The branch “function” comprises 3 subcategories: “membrane component” (associated with lipids that are primarily regarded as a structural component of lipid bilayers), “lipid-mediated signaling” (lipids that have been implicated in signaling), and “lipid-storage” (lipids that are associated with storage, primarily in lipid droplets). In the category “cellular component", lipid classes that are enriched in particular cellular organelles are linked to their corresponding organelle terms [7, 20, 21]. The branch “physical or chemical properties” comprises a number of subcategories. First, a number of chemical descriptions (“contains fatty acid", “fatty acid unsaturation", “fatty acid length", and “type by bond”) was inferred from the species names. Second, data about “intrinsic curvature” [7, 27] were categorized into either negative, neutral, or positive curvature. Because data on the species level are limited, curvature was assumed to be predominantly headgroup-dependent and fatty acid composition was neglected. The third subcategory, “charge headgroup", was divided into 3 groups based on structural data: “negative", "positive/zwitter-ion", and “neutral” [26]. This last term also comprises lipids lacking a headgroup. The fourth subcategory in “physical or chemical properties” is “chain-melting transition temperature". This property is derived from a number of sources, comprehensively reviewed by Marsh [11]. This dataset covers a range of lipid classes in both glycerophospholipids (phosphatidylcholine [PC], phosphatidylethanolamine [PE], phosphatidylglycerol [PG], phosphatidic acid [PA], phosphatidylserine [PS]) and sphingolipids. We made use of multiple linear regression analysis with lipid class, fatty acid length, and unsaturation as predictors to facilitate data extrapolation to previously unreported lipid species. The obtained model (coefficients are available via Data S8) was validated by LOOCV. Briefly, 1 data point from the dataset was taken out, after which the model was rebuilt with the remaining points as training set. Subsequently, the selected data point was used as validation sample. This procedure was repeated for all the data points (Fig. S2C).

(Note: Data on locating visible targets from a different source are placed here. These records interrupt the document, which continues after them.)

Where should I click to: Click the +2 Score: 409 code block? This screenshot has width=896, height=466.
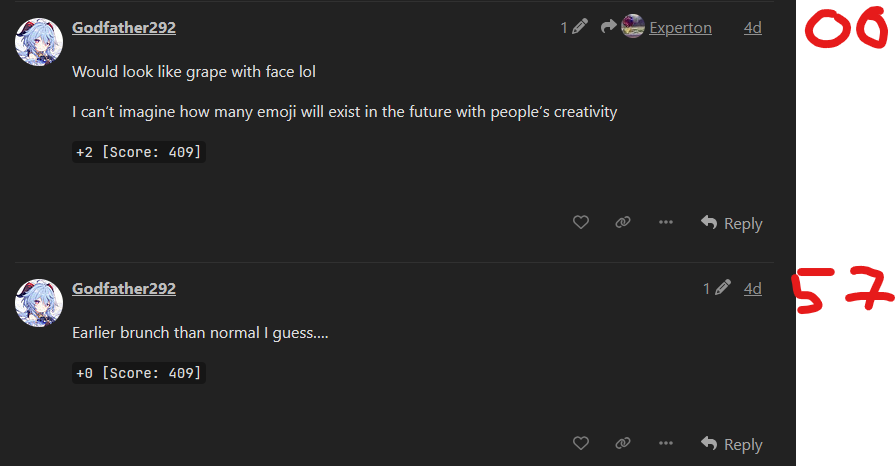click(x=139, y=152)
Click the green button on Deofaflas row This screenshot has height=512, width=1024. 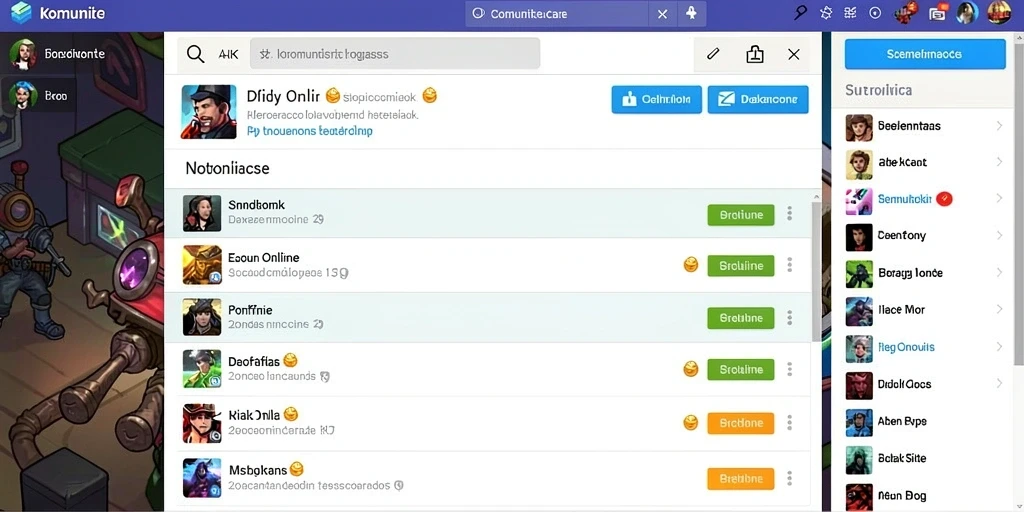741,370
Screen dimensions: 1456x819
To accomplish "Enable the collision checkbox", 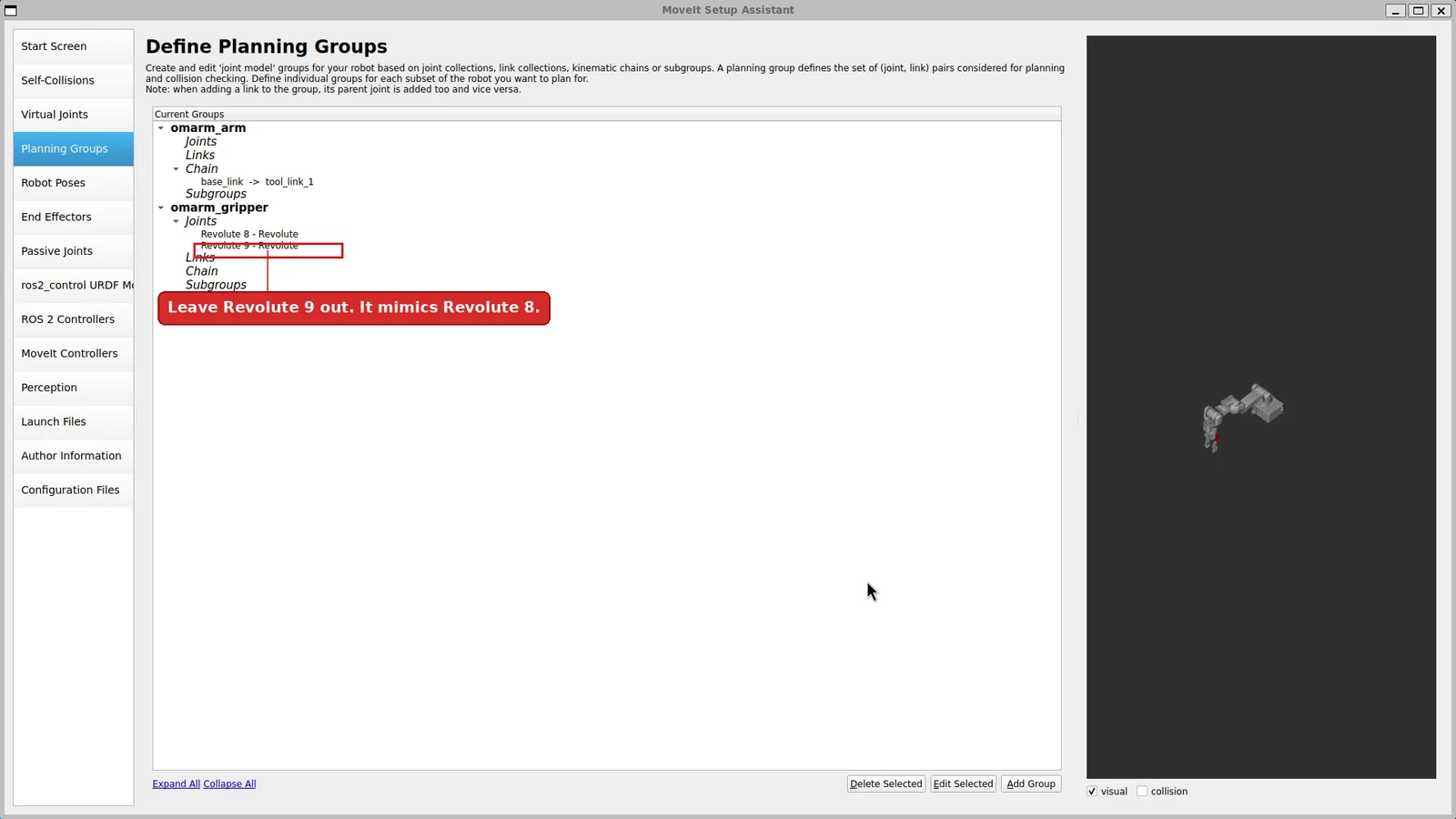I will pyautogui.click(x=1142, y=792).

Ontologies contain categorical data and are not compatible with numeric values. Therefore, we classified chain-melting transition temperature values into 5 distinct categorical data groups: “very low", “low", “average", “high", or “very high". To define the limits of these intrinsic subjective groups, we used 4 previously reported datasets to serve as reference lipidomes [13–16]. From all reported lipids, the transition temperature was predicted by the model. The obtained transition temperature distribution was used to define the groups: the lowest 20% (first quintile) was classified as “very low", the second 20% (second quintile) as “low", etc. Subsequently, these limits were used to categorize all lipid species present in LION. Lipids with transition temperature values lower than the lowest limit were defined as “very low", whereas values higher than the highest limit were defined as “very high". A flow chart of this procedure is depicted in Fig. S2E.

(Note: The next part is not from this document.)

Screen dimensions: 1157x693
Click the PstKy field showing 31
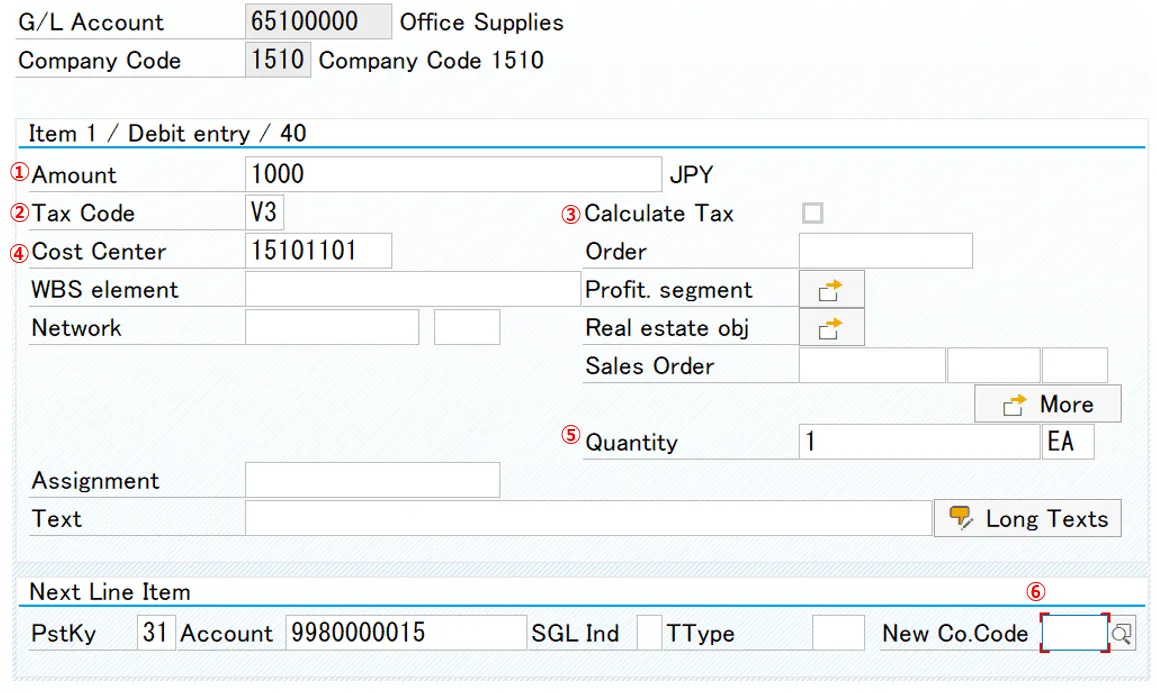tap(158, 633)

In addition to these experimental data sets, we also used data [12] that were obtained by coarse-grain molecular dynamics simulation (Martini force field [28]) and which include the membrane properties “bilayer thickness” and “lateral diffusion". The dataset contains lipids from 5 common classes of glycerophospholipids (PC, PS, PG, PA, PE) but lacks sphingolipids and sterols. By definition, coarse-grained lipids represent a range of structures. So that the dataset could be used in the ontology system, names of coarse-grained lipids were translated into their representing counterparts. Subsequently, lipid properties were extrapolated to the entire database by multiple linear regression analysis models (with lipid class, fatty acid length, and unsaturation as predictors; coefficients are available via Data S8) and validated by LOOCV (Fig. S2A and B). We followed the same procedure as used for transition temperatures; extrapolated results for both properties were categorized into representative classes: “very low", “low", “average", “high", or “very high", based on values, predicted by our models, of the reference datasets [13–16].
The initial structure of LION was built with OBO-Edit v.2.3.1 [29] and formatted as an OBO file. Subsequently, custom R scripts connected specific terms with more general terms based on the described datasets. The entire ontology can be found as File S1.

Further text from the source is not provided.